→ Set problem 1
Convert the lines of the entries below, starting at the line that contains "Find the location of a particular element. Image" and ending at the line that contains "pyautogui.click(x=1138, y=696)", into a Markdown table with the columns No. and Line. Number each row in No., put the line itself in Line, and omit blank lines.

→ Selected passage
You have a big following on Instagram – do you ever worry about what to post?
I love my Instagram followers! Most of them have been with me since the start and are so supportive of what I do.
I’ve always got something to share when it comes to fitness, so I’m never worried about what to post. There have, however, been a few posts where I’ve worried about what the reaction might be.
At the end of the day, I know my followers are here because they support my message and what I do.
How do you deal with negative comments on social media?
I don’t get a lot of negative comments, but when I do I just ignore them, delete them, or report them.
Have you considered making fitness your full-time profession?
I have lots of fitness qualifications including a Diploma in Sports Coaching, Fitness and Development, and I’m also a qualified Personal Trainer.
I got into business management because I wasn’t exactly sure what I wanted to do in the fitness industry, and was worried that turning my passion into a career would ruin the spark for me. I was also heavily influenced by my family who encouraged me to get an office job.
However, I have some exciting plans in place for the next 12 months so let’s see where they take me!
And finally, if you could give someone just ONE fitness tip, what would it be?
Tricky question… I’d say my biggest piece of advice is don’t be afraid to ask for help at the gym.
There’s so much information to digest about training and it’s so important that your form is correct when performing resistance exercises.
We hope that reading this has given you an idea of how to make fitness work around your own routine, and that you’re newly motivated to get past the temptation of skipping out. Helen shows that it is possible to tailor your training around a career — and that being active and healthy will probably help your success and happiness in other aspects of your life.

→ Set problem 2
Output the portion of the fitness interview above verbatim, starting at "Tricky question… I’d" and ending at "of your life.".

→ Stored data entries
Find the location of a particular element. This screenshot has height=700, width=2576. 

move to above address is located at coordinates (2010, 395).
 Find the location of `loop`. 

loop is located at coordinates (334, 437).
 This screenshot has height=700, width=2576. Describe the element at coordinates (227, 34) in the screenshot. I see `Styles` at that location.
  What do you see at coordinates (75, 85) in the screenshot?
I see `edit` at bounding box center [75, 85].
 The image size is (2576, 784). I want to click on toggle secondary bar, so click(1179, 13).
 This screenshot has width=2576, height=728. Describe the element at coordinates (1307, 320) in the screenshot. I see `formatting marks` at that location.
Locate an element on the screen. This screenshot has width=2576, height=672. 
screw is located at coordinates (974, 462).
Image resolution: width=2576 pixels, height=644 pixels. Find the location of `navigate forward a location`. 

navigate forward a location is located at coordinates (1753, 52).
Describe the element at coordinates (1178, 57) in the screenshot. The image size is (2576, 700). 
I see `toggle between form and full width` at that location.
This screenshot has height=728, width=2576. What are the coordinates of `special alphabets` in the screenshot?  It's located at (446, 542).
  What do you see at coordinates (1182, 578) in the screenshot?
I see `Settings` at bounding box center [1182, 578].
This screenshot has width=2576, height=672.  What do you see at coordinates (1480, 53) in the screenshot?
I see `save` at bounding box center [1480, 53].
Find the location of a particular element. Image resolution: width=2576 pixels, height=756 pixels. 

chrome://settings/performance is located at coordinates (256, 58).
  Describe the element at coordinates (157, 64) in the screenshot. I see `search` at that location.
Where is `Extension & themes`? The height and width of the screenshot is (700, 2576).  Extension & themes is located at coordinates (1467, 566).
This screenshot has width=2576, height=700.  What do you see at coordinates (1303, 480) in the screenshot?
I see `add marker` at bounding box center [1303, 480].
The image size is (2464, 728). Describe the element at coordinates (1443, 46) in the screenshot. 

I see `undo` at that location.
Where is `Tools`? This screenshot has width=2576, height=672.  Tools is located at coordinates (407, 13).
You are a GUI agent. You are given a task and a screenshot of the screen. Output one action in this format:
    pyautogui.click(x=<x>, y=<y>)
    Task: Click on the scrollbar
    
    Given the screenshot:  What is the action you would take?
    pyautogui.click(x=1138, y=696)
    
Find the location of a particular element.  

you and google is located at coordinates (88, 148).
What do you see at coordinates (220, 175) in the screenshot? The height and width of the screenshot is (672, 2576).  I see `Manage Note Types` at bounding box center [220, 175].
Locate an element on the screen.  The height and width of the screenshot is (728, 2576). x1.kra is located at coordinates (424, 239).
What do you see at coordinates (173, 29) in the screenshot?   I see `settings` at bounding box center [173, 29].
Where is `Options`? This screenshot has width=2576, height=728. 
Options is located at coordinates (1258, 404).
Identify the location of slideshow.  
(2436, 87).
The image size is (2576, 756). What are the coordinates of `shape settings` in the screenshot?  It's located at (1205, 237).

→ Result 1
| No. | Line |
|---|---|
| 1 | Find the location of a particular element. Image resolution: width=2576 pixels, height=756 pixels.  |
| 2 | chrome://settings/performance is located at coordinates (256, 58). |
| 3 |   Describe the element at coordinates (157, 64) in the screenshot. I see `search` at that location. |
| 4 | Where is `Extension & themes`? The height and width of the screenshot is (700, 2576).  Extension & themes is located at coordinates (1467, 566). |
| 5 | This screenshot has width=2576, height=700.  What do you see at coordinates (1303, 480) in the screenshot? |
| 6 | I see `add marker` at bounding box center [1303, 480]. |
| 7 | The image size is (2464, 728). Describe the element at coordinates (1443, 46) in the screenshot.  |
| 8 | I see `undo` at that location. |
| 9 | Where is `Tools`? This screenshot has width=2576, height=672.  Tools is located at coordinates (407, 13). |
| 10 | You are a GUI agent. You are given a task and a screenshot of the screen. Output one action in this format: |
| 11 |     pyautogui.click(x=<x>, y=<y>) |
| 12 |     Task: Click on the scrollbar |
| 13 |     Given the screenshot:  What is the action you would take? |
| 14 |     pyautogui.click(x=1138, y=696) |

→ Result 2
Tricky question… I’d say my biggest piece of advice is don’t be afraid to ask for help at the gym.
There’s so much information to digest about training and it’s so important that your form is correct when performing resistance exercises.
We hope that reading this has given you an idea of how to make fitness work around your own routine, and that you’re newly motivated to get past the temptation of skipping out. Helen shows that it is possible to tailor your training around a career — and that being active and healthy will probably help your success and happiness in other aspects of your life.